Diabetic Foot Ulcer


These two pictures show the arches of the feet.

If you examine them, you will notice that the back part of the foot is supported on the heel bone(Calcaneum).

The front part of the foot is supported on the long bones of the midfoot(Called Metatarsals) and the bones of the toes (Called Phalanges).

It would be evident to you that cutting any of these bones would destabilize the foot and lead to problems in the future, with recurrent ulcerations, infections etc.

How do we deal with this?

One is we try not to amputate. We try to remove the minimum possible in cases of infection or gangrene, with the idea to prevent future complications in the foot. I have come up with techniques to prevent even toe amputations if possible or if it is not possible to salvage the complete toe, then to do a partial toe amputation till the last affected bone.

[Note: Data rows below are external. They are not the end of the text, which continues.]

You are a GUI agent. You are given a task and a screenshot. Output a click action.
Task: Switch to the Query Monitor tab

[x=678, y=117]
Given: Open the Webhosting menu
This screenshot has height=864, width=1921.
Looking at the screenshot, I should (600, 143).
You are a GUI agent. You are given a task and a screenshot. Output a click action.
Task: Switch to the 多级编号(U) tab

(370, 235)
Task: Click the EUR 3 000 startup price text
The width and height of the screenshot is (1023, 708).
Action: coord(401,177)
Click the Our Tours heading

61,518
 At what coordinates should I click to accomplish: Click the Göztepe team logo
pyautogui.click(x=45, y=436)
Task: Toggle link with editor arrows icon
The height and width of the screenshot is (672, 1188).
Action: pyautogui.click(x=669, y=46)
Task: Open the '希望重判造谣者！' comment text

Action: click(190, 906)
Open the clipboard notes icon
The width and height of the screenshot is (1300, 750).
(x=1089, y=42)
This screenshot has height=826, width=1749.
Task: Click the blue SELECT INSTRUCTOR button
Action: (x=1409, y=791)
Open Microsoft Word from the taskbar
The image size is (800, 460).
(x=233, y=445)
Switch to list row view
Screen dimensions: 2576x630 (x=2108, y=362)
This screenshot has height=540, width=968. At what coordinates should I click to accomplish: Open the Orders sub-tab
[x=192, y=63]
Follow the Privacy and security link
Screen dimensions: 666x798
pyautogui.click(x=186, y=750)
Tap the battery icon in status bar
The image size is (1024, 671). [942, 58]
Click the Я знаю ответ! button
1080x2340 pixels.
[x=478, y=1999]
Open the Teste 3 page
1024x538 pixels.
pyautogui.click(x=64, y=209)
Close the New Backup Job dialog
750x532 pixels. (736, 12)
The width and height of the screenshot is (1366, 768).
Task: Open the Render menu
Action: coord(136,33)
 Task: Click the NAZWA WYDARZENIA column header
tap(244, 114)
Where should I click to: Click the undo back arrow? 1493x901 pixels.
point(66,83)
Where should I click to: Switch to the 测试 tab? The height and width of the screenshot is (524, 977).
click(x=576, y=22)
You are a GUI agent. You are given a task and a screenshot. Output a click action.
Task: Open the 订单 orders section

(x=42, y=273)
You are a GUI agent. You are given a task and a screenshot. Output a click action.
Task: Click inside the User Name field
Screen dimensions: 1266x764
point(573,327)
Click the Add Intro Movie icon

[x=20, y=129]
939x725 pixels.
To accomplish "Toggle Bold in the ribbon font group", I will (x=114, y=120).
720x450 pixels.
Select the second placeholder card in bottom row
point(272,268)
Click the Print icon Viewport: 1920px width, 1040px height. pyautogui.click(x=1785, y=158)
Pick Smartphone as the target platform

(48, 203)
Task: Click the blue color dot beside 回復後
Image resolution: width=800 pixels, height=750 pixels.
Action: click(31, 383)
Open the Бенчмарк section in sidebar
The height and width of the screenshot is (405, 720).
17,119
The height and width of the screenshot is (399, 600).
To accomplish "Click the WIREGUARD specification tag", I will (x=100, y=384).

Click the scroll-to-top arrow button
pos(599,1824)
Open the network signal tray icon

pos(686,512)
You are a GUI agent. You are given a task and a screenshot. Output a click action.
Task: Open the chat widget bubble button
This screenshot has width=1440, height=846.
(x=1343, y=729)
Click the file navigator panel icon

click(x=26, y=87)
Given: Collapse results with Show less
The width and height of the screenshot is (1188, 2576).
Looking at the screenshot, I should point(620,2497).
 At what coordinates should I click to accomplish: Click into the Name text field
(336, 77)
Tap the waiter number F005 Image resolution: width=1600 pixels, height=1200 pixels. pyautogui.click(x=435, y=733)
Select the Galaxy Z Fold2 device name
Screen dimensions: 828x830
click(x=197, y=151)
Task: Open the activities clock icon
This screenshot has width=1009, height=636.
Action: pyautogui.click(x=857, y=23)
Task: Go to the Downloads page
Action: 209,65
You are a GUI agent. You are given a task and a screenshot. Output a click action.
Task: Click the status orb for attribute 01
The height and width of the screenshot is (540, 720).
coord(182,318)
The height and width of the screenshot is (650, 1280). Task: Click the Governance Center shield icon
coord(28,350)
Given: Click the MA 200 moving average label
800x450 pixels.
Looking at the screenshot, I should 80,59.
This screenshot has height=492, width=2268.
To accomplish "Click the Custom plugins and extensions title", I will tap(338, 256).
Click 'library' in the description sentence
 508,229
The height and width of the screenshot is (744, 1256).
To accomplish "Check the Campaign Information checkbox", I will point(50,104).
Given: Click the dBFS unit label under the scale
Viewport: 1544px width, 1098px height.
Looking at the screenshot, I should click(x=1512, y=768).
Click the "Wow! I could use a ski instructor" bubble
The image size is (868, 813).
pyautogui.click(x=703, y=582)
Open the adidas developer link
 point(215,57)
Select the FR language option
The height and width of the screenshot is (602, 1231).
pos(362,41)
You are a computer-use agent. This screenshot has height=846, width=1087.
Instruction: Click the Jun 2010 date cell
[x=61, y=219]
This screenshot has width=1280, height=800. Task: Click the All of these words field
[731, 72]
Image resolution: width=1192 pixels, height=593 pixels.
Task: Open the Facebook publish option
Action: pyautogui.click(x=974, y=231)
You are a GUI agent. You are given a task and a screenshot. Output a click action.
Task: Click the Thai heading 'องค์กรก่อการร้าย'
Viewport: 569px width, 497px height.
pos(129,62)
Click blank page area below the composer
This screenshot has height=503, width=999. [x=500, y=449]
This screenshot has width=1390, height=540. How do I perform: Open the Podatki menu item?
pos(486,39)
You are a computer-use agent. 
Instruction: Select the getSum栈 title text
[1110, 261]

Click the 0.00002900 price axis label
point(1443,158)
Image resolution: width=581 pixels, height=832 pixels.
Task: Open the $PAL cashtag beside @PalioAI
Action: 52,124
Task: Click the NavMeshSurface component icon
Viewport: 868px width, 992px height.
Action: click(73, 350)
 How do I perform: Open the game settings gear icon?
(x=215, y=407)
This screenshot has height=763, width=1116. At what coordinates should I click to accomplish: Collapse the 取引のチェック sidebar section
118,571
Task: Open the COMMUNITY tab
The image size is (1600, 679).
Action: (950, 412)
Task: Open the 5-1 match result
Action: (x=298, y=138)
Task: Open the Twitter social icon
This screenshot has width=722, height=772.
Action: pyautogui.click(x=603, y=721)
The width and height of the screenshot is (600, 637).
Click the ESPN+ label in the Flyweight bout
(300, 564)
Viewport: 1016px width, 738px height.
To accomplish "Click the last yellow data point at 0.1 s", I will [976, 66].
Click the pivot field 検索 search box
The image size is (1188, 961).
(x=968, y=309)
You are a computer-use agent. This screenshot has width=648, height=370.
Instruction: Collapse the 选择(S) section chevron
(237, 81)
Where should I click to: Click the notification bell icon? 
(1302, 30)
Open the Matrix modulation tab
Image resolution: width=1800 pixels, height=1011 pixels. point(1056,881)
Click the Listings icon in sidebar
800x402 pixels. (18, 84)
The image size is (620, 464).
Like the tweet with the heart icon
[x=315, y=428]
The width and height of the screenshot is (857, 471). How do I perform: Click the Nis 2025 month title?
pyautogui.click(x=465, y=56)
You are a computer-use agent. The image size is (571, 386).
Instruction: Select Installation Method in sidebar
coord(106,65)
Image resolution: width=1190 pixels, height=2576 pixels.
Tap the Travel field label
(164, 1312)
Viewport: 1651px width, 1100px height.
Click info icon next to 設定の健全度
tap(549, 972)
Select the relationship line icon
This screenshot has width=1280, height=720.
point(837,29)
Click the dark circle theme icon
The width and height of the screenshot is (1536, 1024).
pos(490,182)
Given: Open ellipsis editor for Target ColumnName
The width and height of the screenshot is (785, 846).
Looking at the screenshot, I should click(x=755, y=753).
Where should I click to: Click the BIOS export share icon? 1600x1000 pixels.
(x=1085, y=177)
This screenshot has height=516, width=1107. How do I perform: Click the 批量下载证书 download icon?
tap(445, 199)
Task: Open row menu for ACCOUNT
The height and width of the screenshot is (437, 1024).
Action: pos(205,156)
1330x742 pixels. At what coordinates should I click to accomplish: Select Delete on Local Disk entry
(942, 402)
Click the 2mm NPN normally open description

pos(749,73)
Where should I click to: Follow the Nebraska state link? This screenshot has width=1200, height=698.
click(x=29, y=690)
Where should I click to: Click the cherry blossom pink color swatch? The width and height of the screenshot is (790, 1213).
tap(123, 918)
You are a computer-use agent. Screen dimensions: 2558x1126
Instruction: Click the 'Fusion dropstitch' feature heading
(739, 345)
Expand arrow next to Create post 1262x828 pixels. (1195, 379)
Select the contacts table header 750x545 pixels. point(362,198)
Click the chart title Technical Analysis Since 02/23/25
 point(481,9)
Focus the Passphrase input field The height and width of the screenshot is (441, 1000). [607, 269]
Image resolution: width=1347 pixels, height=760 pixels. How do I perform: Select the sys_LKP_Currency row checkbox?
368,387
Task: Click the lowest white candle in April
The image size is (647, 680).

In those cases where I have to remove a part of the toe/s or foot, then the surgery is conducted in a way so as to try and stabilize the remaining part of the foot, with the aim to prevent future complications. In such cases, I give customized footwear and Foot Education to all patients.

Why do we try to SAVE the MAXIMUM POSSIBLE?

This is because once a foot undergoes any degree of amputation, then further amputations and loss of limb is much higher than the non amputated foot.

Less than 1 year after amputation, 15% patients undergo further amputation.

1 – 3 Years after any amputation, about 40% patients undergo further amputation.

Amputation or Recurrent ulcerations have a heavy socioeconomic cost.

The aim of the centre is to reduce amputations and reduce their socio economic costs in the long term.